I’ve been doing a bit of reading on some pond forums and have read stories of people’s ponds being targeted by mink over the winter months.  As a matter of fact, one of my client’s ponds was totally cleared out over winter by a mink.  They are small crafty little buggers in the weasel family.  I just thought that I would let everyone know that it may be a good idea to check around your pond for tracks just to be sure that you don’t find your pond empty in spring.

The American Mink will clean out your pond if given the chance.

Mink are powerful swimmers and aggresive eaters.

When this happened to my client last year there pond was entirely cleared of life.  They probably had 15-20 koi and goldfish in fall, but in spring, nothing.  I was there doing the clean-out and I couldn’t believe my eyes.  I found one fin at the base of the waterfall, that is it!!!  No scales, no dead fish or frogs, no live frogs, nothin’.  I will say that I have never seen a pond so void of life in the spring.  Talk about awful, I felt terrible for the owners.

Evidently they had seen some tracks in the snow, but didn’t think too much of it.  The mink must have gotten in through the hole in the ice where their winter pump was.

While I’m on the topic, let’s talk a bit more about predators.  I’m sure that different areas of the country have different predators, but here in Wisconsin one of the most dreaded pond visitors is the Great Blue Heron.  These birds are fishing machines!  They are quite simply built to catch fish.

Great Blue Heron are fish eating machines!

That’s not to say that they won’t also take their share of frogs, but I believe they prefer the fish.  Not just any fish either, it seems that they usually catch the biggest prettiest one or the one that your kids just named.

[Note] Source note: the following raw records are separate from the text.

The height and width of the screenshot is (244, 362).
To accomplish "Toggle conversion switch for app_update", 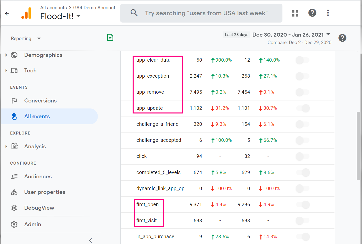I will coord(303,108).
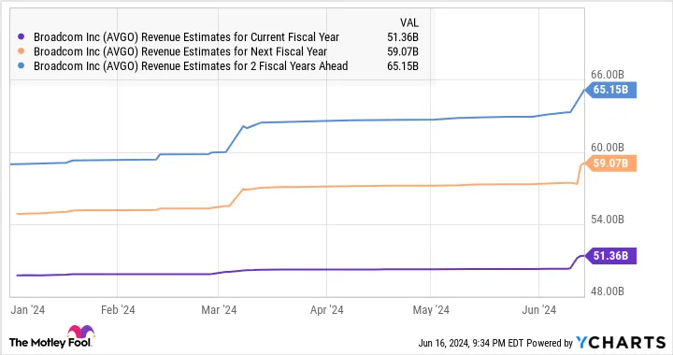Screen dimensions: 673x355
Task: Click the purple Current Fiscal Year legend dot
Action: (21, 36)
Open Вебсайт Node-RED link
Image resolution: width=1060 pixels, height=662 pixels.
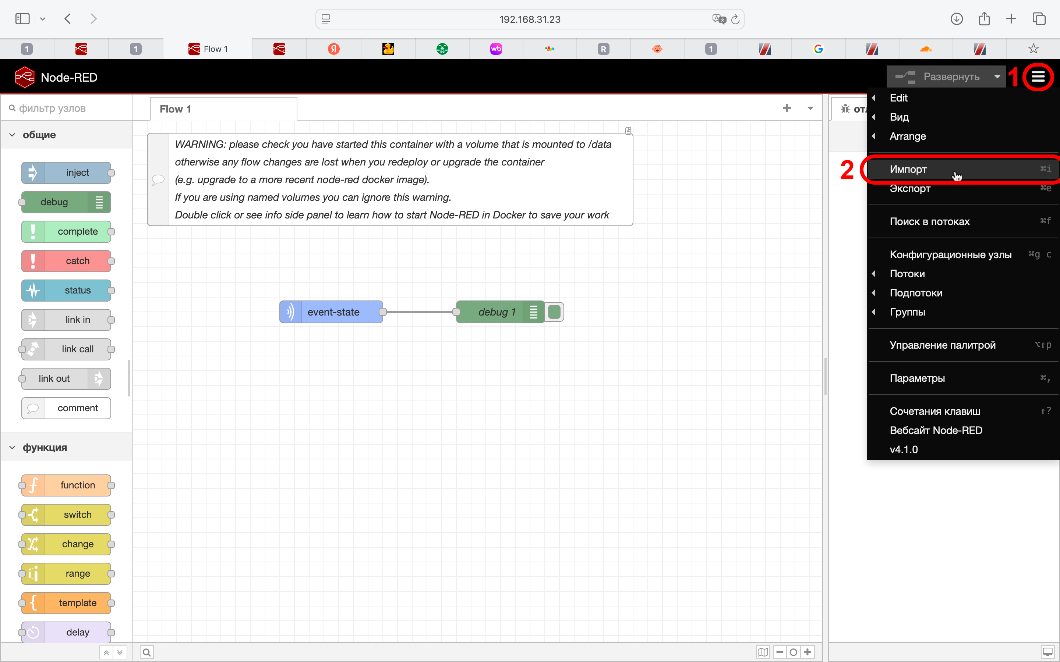936,430
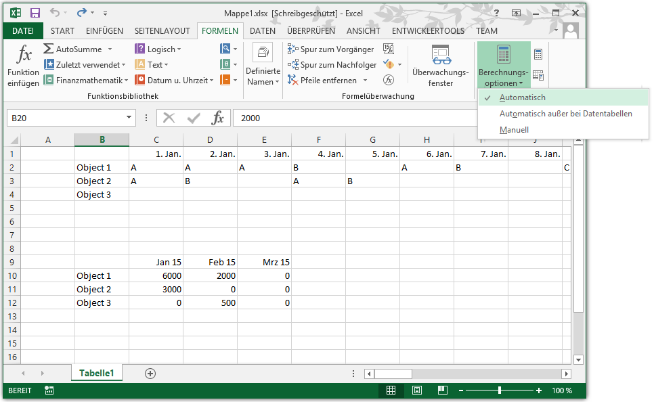Expand the AutoSumme dropdown arrow
The height and width of the screenshot is (402, 654).
point(110,49)
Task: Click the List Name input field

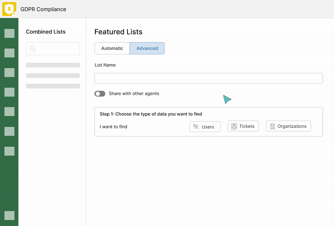Action: tap(209, 78)
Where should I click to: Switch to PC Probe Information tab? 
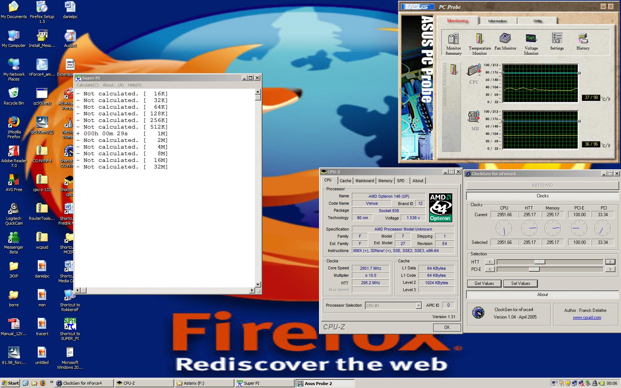pos(497,21)
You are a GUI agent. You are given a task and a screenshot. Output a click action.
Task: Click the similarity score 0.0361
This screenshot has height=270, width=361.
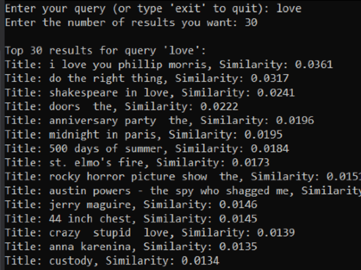[314, 65]
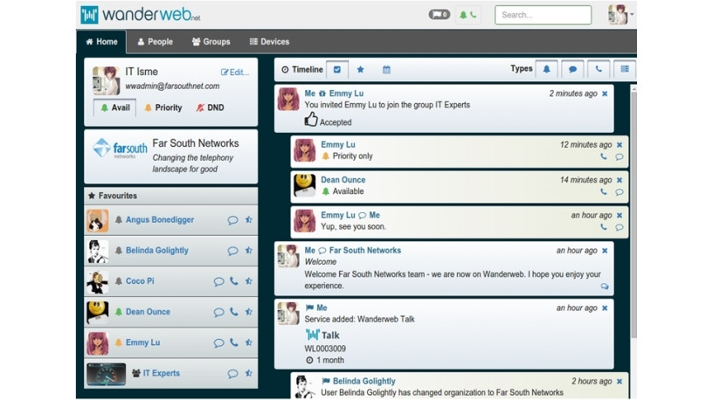
Task: Toggle the Timeline checkbox filter
Action: 337,70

Before I owned my pond, I assumed that these huge migratory birds just flew into the pond and started to feed.  Well, I was wrong about that.  I guess that flying in like that would scare the prey.  I’ve seen these birds land on the other side of my yard, walk across the driveway and ever so slowly creep up to the edge of the pond.  Very sneaky!  They get themselves in place to strike without the fish even knowing that they are there.  In our area, these birds have taken more unsuspecting pond fish than any other predator that I know of.  They will even spear a fish that is too big to eat and just leave it to die on the shore.  This was the fate of my beautiful powder blue butterfly Koi.  So sad.

The only other predator that I have heard of eating our pretty little pond fish are the Raccoons.  I personally have never seen one at my pond, but I know people who have seen them going after The common Raccoon has been known to snag a fish or two.their fish.  I’ve only heard of them swatting at the fish from the pond edge, but I would guess that they might swim after them too.  I have seen some fish with scars across their sides, presumably caused by a close call with a Raccoon.  I guess that those would be the lucky ones.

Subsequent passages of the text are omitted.